* [Task statement] Write out each line of the entries exactly, starting at the first and finishing with the line that contains "LIVE STUDIO (187, 2221)".

Saved data entries:
======

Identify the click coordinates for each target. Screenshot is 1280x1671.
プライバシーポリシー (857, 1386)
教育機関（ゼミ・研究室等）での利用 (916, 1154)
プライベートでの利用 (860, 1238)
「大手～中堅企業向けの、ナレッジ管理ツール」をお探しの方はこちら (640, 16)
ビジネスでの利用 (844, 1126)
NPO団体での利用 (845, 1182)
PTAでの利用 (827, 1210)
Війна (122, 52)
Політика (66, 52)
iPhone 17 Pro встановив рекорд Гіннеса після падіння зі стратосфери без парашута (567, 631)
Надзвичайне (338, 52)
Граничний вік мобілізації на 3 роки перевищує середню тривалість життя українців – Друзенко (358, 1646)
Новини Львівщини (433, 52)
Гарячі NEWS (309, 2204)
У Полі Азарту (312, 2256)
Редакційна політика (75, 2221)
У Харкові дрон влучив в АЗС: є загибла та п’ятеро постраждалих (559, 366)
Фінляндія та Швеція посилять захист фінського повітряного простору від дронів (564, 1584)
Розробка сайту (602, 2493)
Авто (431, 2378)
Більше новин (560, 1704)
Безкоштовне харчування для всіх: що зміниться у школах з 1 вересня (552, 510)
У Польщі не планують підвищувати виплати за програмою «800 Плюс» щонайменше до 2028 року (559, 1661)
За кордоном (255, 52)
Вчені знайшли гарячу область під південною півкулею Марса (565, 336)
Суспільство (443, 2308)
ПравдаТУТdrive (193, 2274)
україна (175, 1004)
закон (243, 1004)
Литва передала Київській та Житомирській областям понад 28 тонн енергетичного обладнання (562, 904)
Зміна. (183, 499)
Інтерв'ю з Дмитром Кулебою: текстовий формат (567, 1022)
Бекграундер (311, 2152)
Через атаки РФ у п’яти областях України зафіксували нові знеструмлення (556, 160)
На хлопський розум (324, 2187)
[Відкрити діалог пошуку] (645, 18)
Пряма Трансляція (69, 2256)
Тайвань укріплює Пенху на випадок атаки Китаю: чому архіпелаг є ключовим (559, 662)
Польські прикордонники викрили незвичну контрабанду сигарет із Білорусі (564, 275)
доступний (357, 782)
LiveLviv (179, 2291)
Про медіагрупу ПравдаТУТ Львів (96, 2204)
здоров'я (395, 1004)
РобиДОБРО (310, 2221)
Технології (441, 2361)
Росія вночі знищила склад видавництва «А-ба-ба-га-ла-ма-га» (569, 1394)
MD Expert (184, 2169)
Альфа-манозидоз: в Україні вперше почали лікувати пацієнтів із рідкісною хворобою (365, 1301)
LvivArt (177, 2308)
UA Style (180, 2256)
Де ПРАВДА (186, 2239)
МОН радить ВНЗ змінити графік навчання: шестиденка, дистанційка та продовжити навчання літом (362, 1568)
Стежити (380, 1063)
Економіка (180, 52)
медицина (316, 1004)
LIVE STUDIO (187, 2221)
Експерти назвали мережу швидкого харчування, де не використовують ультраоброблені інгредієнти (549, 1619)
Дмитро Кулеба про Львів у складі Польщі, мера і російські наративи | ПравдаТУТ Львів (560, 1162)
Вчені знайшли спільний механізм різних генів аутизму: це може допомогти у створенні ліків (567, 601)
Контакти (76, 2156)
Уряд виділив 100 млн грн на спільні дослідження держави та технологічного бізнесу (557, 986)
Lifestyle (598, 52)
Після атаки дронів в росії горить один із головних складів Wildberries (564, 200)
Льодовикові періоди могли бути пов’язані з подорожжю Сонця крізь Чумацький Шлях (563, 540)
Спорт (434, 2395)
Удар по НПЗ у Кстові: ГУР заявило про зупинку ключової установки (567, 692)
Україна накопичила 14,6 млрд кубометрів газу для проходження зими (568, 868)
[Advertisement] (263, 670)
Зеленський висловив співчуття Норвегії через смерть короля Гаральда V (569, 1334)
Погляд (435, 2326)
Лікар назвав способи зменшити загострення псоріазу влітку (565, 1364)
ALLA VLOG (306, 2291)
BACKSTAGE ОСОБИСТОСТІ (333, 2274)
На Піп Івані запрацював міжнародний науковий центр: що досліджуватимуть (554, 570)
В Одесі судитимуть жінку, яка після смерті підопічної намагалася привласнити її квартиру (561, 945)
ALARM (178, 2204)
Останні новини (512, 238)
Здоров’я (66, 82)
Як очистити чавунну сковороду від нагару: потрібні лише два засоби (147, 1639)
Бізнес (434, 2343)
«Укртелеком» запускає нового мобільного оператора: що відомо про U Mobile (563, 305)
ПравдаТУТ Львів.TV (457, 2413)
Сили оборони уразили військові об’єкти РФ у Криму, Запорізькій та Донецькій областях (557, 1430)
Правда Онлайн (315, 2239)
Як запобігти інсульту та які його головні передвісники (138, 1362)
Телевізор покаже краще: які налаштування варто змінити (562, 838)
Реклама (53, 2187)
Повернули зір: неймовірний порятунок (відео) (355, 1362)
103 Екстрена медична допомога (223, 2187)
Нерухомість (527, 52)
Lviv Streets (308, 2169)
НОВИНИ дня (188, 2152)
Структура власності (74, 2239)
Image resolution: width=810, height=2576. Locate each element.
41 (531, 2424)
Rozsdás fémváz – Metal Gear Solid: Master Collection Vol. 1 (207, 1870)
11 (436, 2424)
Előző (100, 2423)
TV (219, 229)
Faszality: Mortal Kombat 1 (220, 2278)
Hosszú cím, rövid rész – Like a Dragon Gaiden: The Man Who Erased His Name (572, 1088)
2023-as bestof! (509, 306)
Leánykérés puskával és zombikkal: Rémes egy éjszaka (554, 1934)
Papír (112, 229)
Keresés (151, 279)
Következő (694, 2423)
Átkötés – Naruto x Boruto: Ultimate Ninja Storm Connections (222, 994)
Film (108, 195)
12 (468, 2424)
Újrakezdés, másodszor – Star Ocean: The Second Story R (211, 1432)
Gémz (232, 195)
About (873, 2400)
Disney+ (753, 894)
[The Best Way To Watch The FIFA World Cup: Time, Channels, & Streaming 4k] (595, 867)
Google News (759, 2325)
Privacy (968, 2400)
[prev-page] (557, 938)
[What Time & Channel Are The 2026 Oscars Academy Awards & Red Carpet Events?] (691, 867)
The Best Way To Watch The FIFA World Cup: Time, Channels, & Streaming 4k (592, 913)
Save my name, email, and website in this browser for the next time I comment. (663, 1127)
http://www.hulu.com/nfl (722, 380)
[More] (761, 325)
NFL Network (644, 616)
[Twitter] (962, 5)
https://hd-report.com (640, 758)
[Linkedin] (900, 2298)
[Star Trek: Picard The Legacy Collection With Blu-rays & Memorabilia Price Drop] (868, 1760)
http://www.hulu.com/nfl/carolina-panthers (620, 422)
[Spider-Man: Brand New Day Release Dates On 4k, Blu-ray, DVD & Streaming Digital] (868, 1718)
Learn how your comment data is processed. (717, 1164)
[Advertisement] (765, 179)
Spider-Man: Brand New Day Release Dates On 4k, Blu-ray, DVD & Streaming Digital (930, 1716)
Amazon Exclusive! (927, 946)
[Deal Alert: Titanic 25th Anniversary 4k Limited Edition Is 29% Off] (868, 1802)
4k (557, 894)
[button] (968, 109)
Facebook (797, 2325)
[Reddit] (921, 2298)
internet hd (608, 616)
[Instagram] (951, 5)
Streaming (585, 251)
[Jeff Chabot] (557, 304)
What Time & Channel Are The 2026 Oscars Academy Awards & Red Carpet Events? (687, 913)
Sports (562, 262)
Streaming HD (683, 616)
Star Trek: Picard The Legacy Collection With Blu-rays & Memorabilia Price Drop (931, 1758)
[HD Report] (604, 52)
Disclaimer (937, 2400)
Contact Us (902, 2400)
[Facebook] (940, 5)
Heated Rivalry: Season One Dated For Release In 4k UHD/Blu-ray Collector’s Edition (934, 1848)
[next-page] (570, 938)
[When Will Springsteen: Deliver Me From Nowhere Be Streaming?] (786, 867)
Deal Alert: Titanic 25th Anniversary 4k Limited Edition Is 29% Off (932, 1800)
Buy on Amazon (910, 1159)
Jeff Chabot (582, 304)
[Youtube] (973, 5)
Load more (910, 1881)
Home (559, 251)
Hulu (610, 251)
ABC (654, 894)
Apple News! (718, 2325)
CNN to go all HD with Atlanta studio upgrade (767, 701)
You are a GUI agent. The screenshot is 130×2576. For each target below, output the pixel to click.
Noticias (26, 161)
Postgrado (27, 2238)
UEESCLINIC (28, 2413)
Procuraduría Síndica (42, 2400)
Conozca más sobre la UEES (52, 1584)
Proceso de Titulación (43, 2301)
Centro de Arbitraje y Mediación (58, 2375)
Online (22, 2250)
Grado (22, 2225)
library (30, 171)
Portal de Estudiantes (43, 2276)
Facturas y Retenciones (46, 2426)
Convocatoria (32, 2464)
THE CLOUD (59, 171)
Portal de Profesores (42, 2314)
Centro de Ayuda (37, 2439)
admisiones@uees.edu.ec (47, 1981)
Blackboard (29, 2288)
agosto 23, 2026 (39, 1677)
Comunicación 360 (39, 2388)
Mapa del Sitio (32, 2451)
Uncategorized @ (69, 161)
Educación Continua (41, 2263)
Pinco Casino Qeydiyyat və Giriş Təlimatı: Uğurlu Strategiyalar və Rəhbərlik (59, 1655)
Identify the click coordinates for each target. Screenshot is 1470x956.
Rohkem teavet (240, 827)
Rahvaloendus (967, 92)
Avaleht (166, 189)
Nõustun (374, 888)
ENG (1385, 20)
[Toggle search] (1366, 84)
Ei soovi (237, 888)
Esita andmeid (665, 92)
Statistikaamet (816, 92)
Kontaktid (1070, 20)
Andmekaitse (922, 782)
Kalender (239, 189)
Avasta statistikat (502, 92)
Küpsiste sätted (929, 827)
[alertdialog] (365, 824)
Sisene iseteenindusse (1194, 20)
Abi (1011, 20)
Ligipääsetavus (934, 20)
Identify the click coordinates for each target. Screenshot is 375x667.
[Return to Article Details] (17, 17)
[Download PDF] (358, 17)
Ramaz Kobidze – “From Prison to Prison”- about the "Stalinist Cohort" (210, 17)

======

* [Exercise answer]
Identify the click coordinates for each target. Screenshot is 1280x1671.
プライバシーポリシー (857, 1386)
教育機関（ゼミ・研究室等）での利用 (916, 1154)
プライベートでの利用 (860, 1238)
「大手～中堅企業向けの、ナレッジ管理ツール」をお探しの方はこちら (640, 16)
ビジネスでの利用 (844, 1126)
NPO団体での利用 (845, 1182)
PTAでの利用 (827, 1210)
Війна (122, 52)
Політика (66, 52)
iPhone 17 Pro встановив рекорд Гіннеса після падіння зі стратосфери без парашута (567, 631)
Надзвичайне (338, 52)
Граничний вік мобілізації на 3 роки перевищує середню тривалість життя українців – Друзенко (358, 1646)
Новини Львівщини (433, 52)
Гарячі NEWS (309, 2204)
У Полі Азарту (312, 2256)
Редакційна політика (75, 2221)
У Харкові дрон влучив в АЗС: є загибла та п’ятеро постраждалих (559, 366)
Фінляндія та Швеція посилять захист фінського повітряного простору від дронів (564, 1584)
Розробка сайту (602, 2493)
Авто (431, 2378)
Більше новин (560, 1704)
Безкоштовне харчування для всіх: що зміниться у школах з 1 вересня (552, 510)
У Польщі не планують підвищувати виплати за програмою «800 Плюс» щонайменше до 2028 року (559, 1661)
За кордоном (255, 52)
Вчені знайшли гарячу область під південною півкулею Марса (565, 336)
Суспільство (443, 2308)
ПравдаТУТdrive (193, 2274)
україна (175, 1004)
закон (243, 1004)
Литва передала Київській та Житомирській областям понад 28 тонн енергетичного обладнання (562, 904)
Зміна. (183, 499)
Інтерв'ю з Дмитром Кулебою: текстовий формат (567, 1022)
Бекграундер (311, 2152)
Через атаки РФ у п’яти областях України зафіксували нові знеструмлення (556, 160)
На хлопський розум (324, 2187)
[Відкрити діалог пошуку] (645, 18)
Пряма Трансляція (69, 2256)
Тайвань укріплює Пенху на випадок атаки Китаю: чому архіпелаг є ключовим (559, 662)
Польські прикордонники викрили незвичну контрабанду сигарет із Білорусі (564, 275)
доступний (357, 782)
LiveLviv (179, 2291)
Про медіагрупу ПравдаТУТ Львів (96, 2204)
здоров'я (395, 1004)
РобиДОБРО (310, 2221)
Технології (441, 2361)
Росія вночі знищила склад видавництва «А-ба-ба-га-ла-ма-га» (569, 1394)
MD Expert (184, 2169)
Альфа-манозидоз: в Україні вперше почали лікувати пацієнтів із рідкісною хворобою (365, 1301)
LvivArt (177, 2308)
UA Style (180, 2256)
Де ПРАВДА (186, 2239)
МОН радить ВНЗ змінити графік навчання: шестиденка, дистанційка та продовжити навчання літом (362, 1568)
Стежити (380, 1063)
Економіка (180, 52)
медицина (316, 1004)
LIVE STUDIO (187, 2221)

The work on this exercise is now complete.